Talvez os presentes não achassem nada demais. No entanto, é sempre mais fácil transferirmos para os outros um incômodo que é nosso. Sim; é isso que fazemos quando indagamos o que os outros irão pensar. Herança de um país colonizado por beatices católicas e que ainda acha imoral qualquer laivo de sexualidade ou erotismo sadios. Uma mentalidade que ainda grassa pelo movimento espírita, pelo visto. 

De qualquer forma, o episódio mostra como boa parte dos espíritas é puritana e conservadora, a ponto de considerar ameaçadora uma cena que é comum entre pessoas que se amam e que foi mostrada com sensibilidade e sutileza em “Feliz Natal”. Um lance que, de tão ligeiro, passa despercebido por quem está interessado em absorver a real mensagem do filme.

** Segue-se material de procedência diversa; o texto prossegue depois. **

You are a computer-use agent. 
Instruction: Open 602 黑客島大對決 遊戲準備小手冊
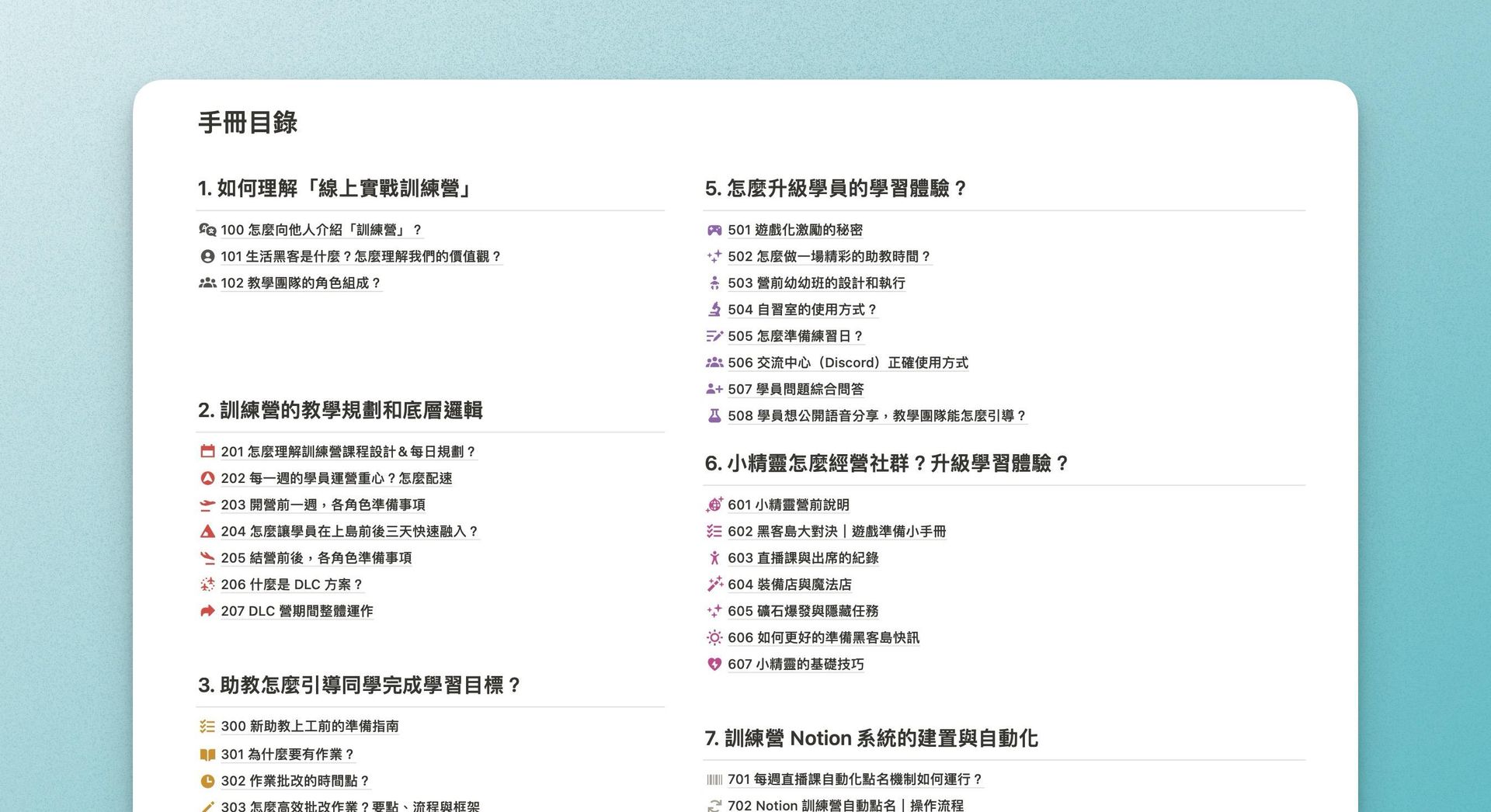[x=836, y=532]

Lamentável da parte de Raul julgar que uma cena docemente erótica e rápida seria mais impactante que a lição de humanidade que o filme dá ao mostrar soldados de tropas inimigas se tratando e se cuidando como irmãos em humanidade. Uma mensagem e tanto para ser mostrada e debatida pela turma do centro espírita em tempos de festas natalinas.  

Infelizmente, o tolo conservadorismo cheio de pruridos ainda existente na cabeça de muitos espíritas falou mais forte que a vivência do Natal em sua mais pura essência e em meio a uma guerra que nunca é dos que são recrutados para morrer pela pátria.

É por isso que, muitas vezes, os Petrônios da vida desanimam e se afastam do centro espírita. Aí, são tachados de rebeldes, obsidiados etc. Bastaria apenas haver dirigentes espíritas com cabeça mais arejada para transformar os centros que dirigem em locais mais dinâmicos, abertos e desprovidos de tabus envolvendo o corpo e a sexualidade humana.